Примеры такого отлива: «Жил-был великий писатель Лев Николаич Толстой, мяса и рыбы не кушал, ходил по именью босой…» А еще? «Венецианский мавр Отелло один домишко посещал, Шекспир узнал про это дело водевильчик накропал…» И еще: «Ходит ГамлЕт с пистолетом, хочет ковой-то убить…» Полное собрание песен, сочиненных послевоенной троицей, — сплошные, как теперь сказали бы, римейки. «Культурная опосредованность, игра с цитатами и персонажами, шлягерная облегченность формы и стихия мистификации», — пишет современный исследователь этих песен Е.Калинцев и смело причисляет бардов 1950 года к «первым постмодернистам». Мы, студенты-филологи того времени, подобных слов не знали, но с упоением пели эти песенки: «поделочки», «ариетки», «беранжерки» — то были веселые примечания к курсу литературы.
Есть ли такая матрица в «Батальонном разведчике»?

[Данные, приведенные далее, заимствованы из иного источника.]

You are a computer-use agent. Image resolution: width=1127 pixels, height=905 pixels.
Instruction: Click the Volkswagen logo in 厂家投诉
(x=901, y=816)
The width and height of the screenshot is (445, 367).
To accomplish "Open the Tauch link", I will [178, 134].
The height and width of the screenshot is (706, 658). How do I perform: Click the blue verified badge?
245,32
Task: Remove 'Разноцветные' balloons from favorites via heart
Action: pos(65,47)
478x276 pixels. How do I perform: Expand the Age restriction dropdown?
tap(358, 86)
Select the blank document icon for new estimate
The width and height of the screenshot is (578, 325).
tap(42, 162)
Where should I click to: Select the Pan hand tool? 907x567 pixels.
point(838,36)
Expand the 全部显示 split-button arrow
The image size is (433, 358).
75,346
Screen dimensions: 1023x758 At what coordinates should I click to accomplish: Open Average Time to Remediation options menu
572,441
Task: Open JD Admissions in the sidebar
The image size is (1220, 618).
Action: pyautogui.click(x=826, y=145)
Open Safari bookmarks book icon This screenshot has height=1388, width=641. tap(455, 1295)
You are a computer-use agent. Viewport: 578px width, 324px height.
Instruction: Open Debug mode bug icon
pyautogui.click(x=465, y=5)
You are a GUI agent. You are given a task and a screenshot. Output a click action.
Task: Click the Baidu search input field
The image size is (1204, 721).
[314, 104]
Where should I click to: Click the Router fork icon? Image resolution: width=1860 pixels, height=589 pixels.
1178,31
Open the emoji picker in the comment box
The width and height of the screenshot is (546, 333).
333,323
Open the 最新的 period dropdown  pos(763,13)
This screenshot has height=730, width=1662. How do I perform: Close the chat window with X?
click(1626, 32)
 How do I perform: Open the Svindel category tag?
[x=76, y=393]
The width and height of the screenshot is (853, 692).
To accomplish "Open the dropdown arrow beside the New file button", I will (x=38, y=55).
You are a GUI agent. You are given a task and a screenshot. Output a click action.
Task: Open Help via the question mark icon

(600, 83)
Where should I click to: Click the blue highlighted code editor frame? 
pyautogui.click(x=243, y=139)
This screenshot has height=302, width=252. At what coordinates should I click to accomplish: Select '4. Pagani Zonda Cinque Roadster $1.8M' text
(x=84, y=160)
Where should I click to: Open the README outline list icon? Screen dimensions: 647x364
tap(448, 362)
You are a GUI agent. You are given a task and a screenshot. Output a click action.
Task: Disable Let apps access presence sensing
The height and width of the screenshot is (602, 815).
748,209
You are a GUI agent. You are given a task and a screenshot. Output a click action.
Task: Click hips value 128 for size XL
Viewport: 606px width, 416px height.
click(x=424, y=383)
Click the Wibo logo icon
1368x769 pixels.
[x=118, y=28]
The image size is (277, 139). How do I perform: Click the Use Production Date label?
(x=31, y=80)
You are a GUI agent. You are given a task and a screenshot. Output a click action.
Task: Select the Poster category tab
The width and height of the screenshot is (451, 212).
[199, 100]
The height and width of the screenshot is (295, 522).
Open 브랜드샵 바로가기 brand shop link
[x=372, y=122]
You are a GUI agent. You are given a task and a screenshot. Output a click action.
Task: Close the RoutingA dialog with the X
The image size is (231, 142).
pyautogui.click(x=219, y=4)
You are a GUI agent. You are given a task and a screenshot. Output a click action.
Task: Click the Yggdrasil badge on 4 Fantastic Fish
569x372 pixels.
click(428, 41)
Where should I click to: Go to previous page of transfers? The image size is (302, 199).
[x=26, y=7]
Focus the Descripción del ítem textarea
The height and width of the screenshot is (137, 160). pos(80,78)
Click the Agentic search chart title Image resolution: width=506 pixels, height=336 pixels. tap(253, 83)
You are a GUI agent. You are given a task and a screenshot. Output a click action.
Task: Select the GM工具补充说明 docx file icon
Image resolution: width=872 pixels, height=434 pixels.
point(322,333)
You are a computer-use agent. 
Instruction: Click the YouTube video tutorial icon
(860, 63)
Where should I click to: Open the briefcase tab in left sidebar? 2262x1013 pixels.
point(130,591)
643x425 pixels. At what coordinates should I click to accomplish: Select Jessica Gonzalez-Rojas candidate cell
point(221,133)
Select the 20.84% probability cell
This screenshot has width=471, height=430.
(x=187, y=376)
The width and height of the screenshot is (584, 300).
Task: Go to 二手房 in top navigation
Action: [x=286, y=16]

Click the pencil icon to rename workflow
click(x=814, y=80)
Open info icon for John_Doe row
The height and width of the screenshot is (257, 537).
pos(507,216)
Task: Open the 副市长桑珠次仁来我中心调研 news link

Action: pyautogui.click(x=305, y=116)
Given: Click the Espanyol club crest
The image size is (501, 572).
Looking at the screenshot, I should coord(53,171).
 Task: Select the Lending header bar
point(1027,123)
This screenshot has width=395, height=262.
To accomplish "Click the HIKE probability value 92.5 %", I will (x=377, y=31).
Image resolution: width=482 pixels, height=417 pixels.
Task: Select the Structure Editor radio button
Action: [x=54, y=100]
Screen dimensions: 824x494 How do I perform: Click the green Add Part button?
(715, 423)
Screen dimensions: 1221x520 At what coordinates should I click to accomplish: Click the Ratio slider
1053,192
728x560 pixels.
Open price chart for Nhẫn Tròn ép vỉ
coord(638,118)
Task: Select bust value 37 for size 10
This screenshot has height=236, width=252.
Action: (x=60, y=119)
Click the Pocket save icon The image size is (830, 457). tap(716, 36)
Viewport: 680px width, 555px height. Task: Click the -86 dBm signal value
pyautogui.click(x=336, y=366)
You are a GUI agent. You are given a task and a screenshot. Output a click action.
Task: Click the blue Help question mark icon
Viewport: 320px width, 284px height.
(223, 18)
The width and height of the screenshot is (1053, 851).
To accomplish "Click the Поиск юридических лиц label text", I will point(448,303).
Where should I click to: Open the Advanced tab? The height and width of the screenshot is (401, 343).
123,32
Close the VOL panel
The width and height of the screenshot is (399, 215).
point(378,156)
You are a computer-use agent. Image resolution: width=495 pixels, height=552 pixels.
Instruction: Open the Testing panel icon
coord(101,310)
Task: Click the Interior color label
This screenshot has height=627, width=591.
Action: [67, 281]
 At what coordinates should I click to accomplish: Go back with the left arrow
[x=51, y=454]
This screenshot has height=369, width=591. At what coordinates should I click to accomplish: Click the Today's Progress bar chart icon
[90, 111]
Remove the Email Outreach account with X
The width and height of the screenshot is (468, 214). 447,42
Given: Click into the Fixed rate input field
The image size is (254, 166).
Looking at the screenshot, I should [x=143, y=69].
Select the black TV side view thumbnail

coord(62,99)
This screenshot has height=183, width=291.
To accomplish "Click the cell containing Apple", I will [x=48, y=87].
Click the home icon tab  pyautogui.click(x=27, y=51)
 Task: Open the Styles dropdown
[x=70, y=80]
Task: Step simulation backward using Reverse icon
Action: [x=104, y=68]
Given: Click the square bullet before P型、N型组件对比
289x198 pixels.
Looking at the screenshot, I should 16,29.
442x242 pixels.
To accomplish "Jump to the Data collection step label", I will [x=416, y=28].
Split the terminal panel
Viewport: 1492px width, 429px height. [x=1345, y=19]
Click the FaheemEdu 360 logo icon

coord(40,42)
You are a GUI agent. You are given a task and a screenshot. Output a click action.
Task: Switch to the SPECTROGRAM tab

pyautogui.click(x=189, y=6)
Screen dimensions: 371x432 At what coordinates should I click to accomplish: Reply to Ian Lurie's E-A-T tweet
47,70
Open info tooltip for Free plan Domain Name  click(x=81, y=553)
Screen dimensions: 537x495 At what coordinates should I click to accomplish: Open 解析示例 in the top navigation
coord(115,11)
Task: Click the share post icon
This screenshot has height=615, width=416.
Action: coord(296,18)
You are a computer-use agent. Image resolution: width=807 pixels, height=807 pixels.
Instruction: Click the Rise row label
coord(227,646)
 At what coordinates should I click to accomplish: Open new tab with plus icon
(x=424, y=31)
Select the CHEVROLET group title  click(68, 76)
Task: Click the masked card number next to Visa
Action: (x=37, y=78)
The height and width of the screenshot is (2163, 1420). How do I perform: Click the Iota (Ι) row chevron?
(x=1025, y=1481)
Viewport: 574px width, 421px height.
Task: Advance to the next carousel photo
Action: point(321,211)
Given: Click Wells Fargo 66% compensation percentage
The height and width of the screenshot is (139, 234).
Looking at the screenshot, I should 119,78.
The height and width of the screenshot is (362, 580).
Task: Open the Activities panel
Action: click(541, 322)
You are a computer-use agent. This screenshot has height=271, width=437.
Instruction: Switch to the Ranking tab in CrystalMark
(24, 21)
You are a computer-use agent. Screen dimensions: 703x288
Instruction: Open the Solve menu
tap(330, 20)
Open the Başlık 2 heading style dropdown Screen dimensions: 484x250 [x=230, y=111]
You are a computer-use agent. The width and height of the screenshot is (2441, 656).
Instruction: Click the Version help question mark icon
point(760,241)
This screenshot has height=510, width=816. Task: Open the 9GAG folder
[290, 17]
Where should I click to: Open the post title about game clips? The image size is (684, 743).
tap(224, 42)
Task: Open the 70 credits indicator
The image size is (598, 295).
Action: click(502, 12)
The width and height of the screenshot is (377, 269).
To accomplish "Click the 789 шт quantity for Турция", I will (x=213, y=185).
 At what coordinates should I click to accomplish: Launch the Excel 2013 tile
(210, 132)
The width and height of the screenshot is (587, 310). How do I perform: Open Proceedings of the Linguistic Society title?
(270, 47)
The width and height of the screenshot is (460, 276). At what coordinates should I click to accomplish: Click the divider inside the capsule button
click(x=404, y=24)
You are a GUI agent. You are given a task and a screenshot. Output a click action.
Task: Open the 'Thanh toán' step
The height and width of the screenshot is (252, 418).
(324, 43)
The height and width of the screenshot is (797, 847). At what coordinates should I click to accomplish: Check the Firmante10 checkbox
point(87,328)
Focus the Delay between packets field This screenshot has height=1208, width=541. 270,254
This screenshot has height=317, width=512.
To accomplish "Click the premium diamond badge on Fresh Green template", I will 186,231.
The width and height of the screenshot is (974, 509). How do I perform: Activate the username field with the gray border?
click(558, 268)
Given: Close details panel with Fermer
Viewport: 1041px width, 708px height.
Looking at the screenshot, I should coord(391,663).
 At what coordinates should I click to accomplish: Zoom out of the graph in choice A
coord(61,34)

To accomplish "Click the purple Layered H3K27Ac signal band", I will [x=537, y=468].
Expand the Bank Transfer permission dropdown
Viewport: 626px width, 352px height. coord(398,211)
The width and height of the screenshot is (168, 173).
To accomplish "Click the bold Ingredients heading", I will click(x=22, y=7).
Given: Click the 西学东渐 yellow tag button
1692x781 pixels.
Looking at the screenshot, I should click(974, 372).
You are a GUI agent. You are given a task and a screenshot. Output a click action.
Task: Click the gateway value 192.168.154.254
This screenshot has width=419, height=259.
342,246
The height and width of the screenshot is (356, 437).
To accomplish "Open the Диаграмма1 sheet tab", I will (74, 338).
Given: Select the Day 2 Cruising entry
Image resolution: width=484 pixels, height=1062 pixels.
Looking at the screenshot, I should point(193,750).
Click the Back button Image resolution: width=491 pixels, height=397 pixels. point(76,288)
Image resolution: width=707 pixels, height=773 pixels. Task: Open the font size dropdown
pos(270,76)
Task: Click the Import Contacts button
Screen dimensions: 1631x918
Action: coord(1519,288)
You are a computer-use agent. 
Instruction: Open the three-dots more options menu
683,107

Наверное, есть. Только не схватишь. «Умер бедняга в больнице военной»? Нет, не то… Матрица в «Разведчике» есть, но не литературная, а фольклорная, таким тонким и глубинным слоем заложенная, что ирония по отношению к этой обкатанной модели не мешает патетике по отношению к той реальности, что эту модель породила. Выплеск в оба конца: в смеховую разрядку и в неподдельные слезы. Я ж говорю: «Батальонный разведчик» — это шедевр, уникум, неповторимое попадание. Разом — ад и рай, верх и низ:
А после, друзья, захотелось
В уборную, братцы, сходить,
Душа у меня разболелась,
Душа у калеки болит.
Каковы повторы! «Друзья — братцы»… «Душа — душа»… — «У меня — у калеки…» И не поймешь, то ли это простак заговаривается, то ли мудрец заговаривает боль. То ли тело с душой тут с большого бодуна перепутано, то ли впрямь от большой боли никак не различить, осколок ли терзает душу, обида ли мучит тело.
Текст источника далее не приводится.